Gardner also said, however, that “the first fiscal year in which we’ll see a direct revenue boost from the new minimum tax is fiscal 2023” and that the tax “shouldn’t have had any effect at all in fiscal year 2022.”
Reuven Avi-Yonah, a University of Michigan law professor and a corporate taxation expert who had advocated a minimum tax, said in an email that Biden probably meant that tax will significantly reduce the deficit going forward. “Of course it is true that no actual revenue will come in until 2023,” Avi-Yonah said, but the tax “does contribute to reducing the deficit over the ten year budget window” used by the federal government, which runs from the 2022 to 2031 fiscal years.
Nonetheless, the president explicitly said in a prepared speech, with emphasis, that the minimum tax was the reason he was able to cut the deficit by $1.7 trillion over the previous two years. That’s inaccurate.
“It would take a time machine for a policy implemented in 2023 to reduce deficits in 2021 and 2022,” said Brian Riedl, a senior fellow at the Manhattan Institute, a conservative think tank.
Why the deficit fell
The primary reason for the deficit falling by $1.7 trillion under Biden was that the deficit had skyrocketed to a record high of about $3.1 trillion in fiscal 2020 during the early stage of the pandemic under then-President Donald Trump. The increase happened largely because of temporary, bipartisan pandemic spending. After much of the temporary spending expired on schedule, the deficit plummeted to about $1.4 trillion in fiscal 2022 under Biden.

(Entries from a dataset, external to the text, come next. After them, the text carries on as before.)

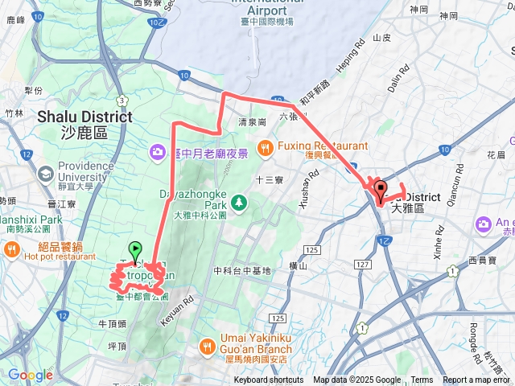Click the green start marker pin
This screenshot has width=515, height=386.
pos(135,251)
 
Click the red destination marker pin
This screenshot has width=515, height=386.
pos(381,190)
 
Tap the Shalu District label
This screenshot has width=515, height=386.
pos(84,117)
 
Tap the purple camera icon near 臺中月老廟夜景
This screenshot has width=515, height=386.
pos(158,152)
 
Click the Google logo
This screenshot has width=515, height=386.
pos(30,375)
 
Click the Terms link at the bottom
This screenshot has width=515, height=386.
pos(422,380)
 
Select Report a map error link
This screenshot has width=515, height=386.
pos(476,380)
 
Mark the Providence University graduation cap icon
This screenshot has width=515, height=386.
pos(45,174)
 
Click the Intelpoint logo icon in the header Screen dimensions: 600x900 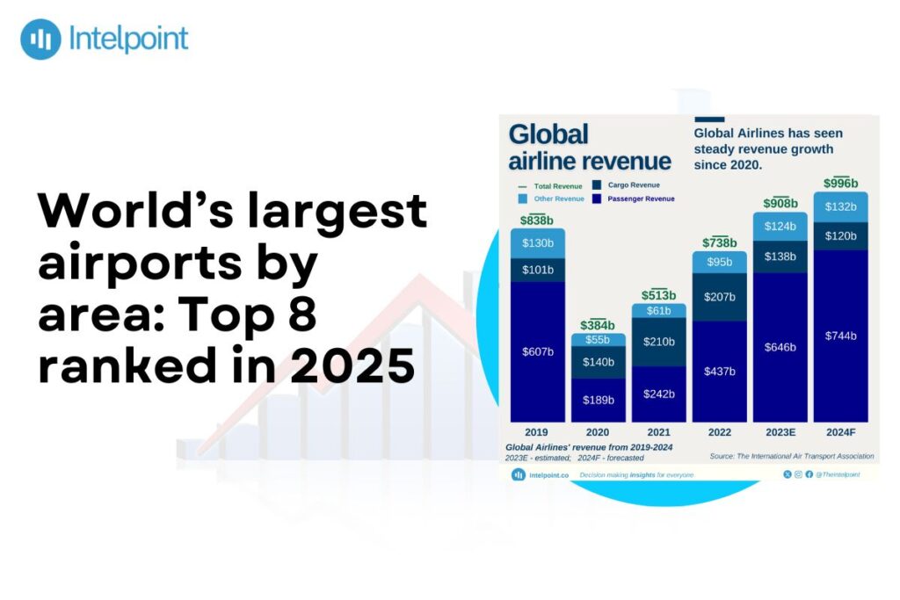[x=40, y=39]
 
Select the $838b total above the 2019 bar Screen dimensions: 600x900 [x=537, y=220]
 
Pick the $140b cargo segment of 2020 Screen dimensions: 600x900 [x=599, y=361]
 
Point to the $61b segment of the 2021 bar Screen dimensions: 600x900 [x=658, y=311]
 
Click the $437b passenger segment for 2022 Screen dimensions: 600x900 [x=720, y=371]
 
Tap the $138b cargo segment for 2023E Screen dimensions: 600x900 [x=780, y=257]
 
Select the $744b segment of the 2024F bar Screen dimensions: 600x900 [x=840, y=336]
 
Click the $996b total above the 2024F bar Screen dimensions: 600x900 [x=840, y=183]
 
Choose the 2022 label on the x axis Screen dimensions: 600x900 [x=720, y=432]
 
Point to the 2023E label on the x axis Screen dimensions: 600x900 [x=780, y=432]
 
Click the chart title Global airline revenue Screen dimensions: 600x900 [x=589, y=148]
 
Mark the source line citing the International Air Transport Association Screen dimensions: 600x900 [x=791, y=456]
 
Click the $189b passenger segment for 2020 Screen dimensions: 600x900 [x=599, y=401]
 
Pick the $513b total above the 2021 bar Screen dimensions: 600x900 [x=658, y=295]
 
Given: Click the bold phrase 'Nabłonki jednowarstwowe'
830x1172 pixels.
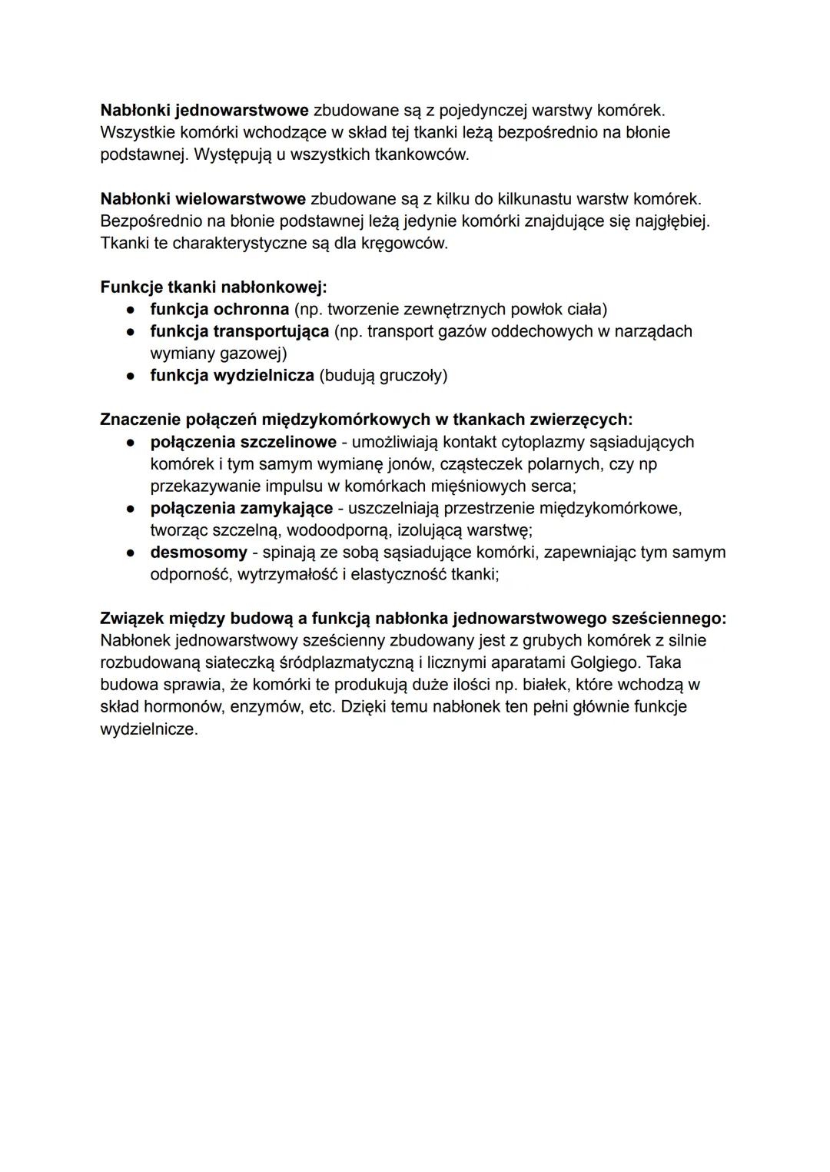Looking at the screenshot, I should (204, 110).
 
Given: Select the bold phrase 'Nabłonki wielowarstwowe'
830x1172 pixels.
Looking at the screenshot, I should (203, 199).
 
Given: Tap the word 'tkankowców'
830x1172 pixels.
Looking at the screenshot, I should (420, 154).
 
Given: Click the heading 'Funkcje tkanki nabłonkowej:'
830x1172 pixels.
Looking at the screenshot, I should (214, 287).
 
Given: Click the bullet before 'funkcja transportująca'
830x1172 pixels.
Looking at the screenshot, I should (132, 332).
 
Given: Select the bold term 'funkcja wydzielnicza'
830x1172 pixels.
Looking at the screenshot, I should (232, 376).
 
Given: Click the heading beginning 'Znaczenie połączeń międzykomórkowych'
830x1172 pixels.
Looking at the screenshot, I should (366, 420).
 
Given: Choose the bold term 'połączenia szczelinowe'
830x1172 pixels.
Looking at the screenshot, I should (243, 442).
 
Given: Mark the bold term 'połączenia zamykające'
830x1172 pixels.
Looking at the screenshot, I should (241, 509).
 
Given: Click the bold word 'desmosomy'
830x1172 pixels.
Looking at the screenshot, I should (198, 553).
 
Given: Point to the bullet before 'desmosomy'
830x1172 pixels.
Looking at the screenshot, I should (132, 553).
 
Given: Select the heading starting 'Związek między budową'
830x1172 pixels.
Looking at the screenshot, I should (413, 619).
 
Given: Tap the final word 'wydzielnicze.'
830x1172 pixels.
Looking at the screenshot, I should (149, 729).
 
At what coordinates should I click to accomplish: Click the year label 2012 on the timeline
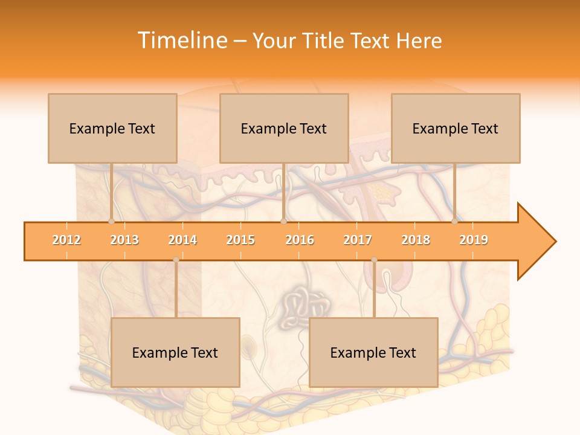[x=66, y=240]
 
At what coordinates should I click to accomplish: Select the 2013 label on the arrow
[x=124, y=240]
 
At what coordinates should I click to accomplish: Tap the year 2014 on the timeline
[x=182, y=240]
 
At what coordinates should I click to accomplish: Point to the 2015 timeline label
[x=240, y=240]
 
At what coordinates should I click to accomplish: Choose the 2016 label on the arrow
[x=300, y=240]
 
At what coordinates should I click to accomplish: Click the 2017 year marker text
[x=358, y=240]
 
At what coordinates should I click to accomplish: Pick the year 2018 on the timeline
[x=416, y=240]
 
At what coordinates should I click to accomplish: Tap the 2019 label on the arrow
[x=474, y=240]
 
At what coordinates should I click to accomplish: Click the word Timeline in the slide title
[x=181, y=40]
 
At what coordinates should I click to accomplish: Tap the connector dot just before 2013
[x=111, y=221]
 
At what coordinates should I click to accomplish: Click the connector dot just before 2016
[x=283, y=221]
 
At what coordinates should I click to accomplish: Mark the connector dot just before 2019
[x=454, y=221]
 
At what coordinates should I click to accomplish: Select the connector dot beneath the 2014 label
[x=176, y=260]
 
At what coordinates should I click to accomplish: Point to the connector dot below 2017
[x=374, y=260]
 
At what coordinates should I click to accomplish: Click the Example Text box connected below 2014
[x=175, y=352]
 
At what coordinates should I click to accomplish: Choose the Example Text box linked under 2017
[x=373, y=352]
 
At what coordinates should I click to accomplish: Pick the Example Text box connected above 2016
[x=284, y=128]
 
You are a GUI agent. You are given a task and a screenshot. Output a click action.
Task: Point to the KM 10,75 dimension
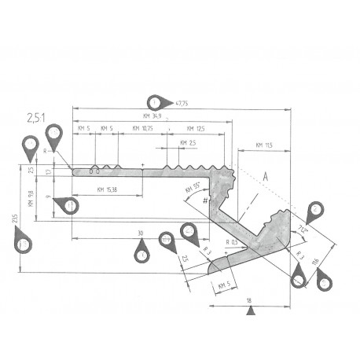[x=142, y=128]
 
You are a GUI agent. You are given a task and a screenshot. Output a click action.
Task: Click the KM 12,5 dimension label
[x=195, y=128]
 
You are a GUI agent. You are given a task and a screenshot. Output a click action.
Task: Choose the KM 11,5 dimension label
[x=263, y=145]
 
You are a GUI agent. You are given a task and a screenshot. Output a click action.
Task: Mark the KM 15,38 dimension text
[x=108, y=189]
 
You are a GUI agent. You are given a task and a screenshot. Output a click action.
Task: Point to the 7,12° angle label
[x=303, y=230]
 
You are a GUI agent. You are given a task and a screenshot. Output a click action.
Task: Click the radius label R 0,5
[x=231, y=242]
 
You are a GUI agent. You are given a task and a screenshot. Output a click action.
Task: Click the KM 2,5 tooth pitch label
[x=189, y=142]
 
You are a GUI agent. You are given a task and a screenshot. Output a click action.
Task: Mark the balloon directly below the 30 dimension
[x=141, y=252]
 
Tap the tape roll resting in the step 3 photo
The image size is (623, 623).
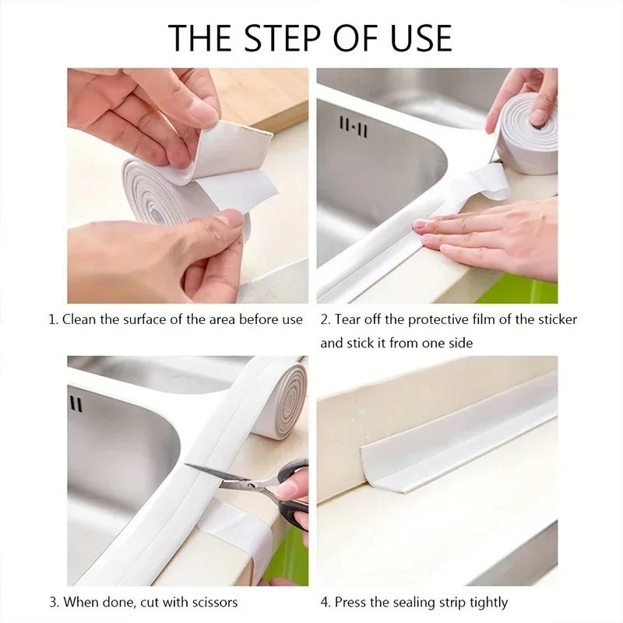(281, 399)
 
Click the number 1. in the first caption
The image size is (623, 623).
(54, 319)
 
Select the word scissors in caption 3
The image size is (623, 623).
(213, 602)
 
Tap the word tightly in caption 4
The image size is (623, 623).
(487, 602)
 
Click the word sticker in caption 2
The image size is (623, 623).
(558, 319)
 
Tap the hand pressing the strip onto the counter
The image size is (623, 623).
(498, 238)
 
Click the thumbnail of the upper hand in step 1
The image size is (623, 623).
(204, 114)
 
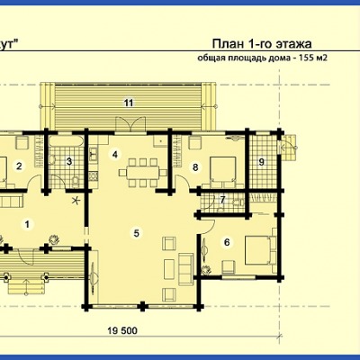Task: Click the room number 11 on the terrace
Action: [x=129, y=103]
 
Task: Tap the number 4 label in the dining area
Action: [x=115, y=155]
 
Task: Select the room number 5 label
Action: [x=137, y=233]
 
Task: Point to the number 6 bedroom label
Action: [x=227, y=242]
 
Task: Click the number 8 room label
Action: [x=195, y=167]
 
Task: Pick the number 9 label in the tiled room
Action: [x=261, y=162]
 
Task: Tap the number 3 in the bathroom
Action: [x=69, y=162]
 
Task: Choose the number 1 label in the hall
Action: [x=28, y=224]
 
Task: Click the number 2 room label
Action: [x=19, y=166]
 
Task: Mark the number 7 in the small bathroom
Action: [x=222, y=200]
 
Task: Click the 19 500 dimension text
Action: [x=122, y=331]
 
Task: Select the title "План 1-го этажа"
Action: [x=262, y=44]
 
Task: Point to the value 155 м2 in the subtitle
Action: [x=311, y=58]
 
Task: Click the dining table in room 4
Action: [x=143, y=173]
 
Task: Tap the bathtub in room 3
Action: [x=67, y=141]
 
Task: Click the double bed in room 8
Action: [x=223, y=170]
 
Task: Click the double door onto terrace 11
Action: [x=130, y=123]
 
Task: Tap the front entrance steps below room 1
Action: [x=26, y=286]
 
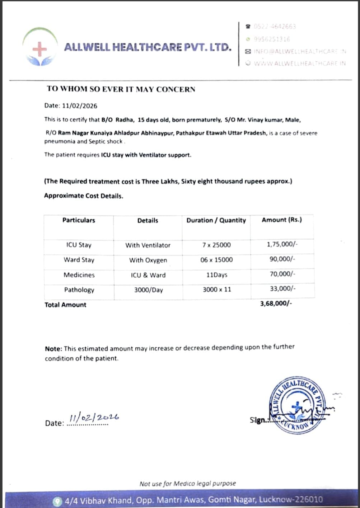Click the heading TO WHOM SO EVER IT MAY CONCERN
pos(121,89)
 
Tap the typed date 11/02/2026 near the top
pos(79,106)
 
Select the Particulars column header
pos(79,220)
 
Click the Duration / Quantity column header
pos(216,220)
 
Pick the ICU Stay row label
pos(79,245)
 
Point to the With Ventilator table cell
pos(148,245)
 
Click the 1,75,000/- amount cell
pos(282,244)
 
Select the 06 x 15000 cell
pos(216,260)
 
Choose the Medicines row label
pos(79,275)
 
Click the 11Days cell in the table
pos(216,275)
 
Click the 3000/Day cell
pos(148,290)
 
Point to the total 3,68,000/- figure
pos(276,304)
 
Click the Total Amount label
pos(65,305)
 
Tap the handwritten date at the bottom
pos(94,418)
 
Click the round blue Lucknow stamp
pos(296,404)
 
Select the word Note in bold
pos(53,349)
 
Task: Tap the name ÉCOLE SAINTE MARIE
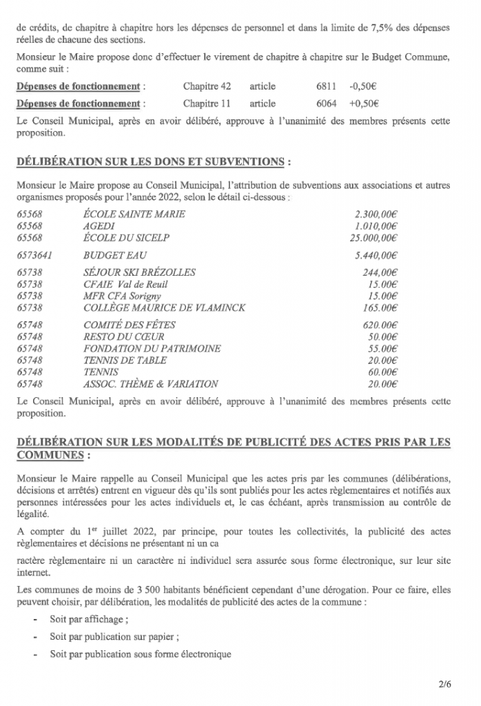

Biden can reasonably take credit for stimulating the US economic recovery, which pushed the deficit downward by boosting tax revenues in fiscal 2021 and fiscal 2022. But Biden’s list of policy initiatives — including a pandemic relief law, a bipartisan infrastructure law, a bipartisan law to spur semiconductor manufacturing, a boost to food stamp benefits and an extension of the Trump-era pandemic pause on federal student loan repayments — have, on the whole, made deficits higher, not lower, even when you factor in the deficit-reducing impact of Biden’s signature Inflation Reduction Act.
MacGuineas said Thursday that although Biden can rightly say that the Inflation Reduction Act will reduce deficits by $240 billion over a decade, that reduction offsets only a “small fraction” of the trillions in new borrowing Biden has approved to date. And Dan White, until recently senior director at Moody’s Analytics, an economic research firm whose analysis Biden has repeatedly touted in his speeches, said in an email last year: “The actions of the administration and Congress have undoubtedly resulted in higher deficits, not smaller ones.”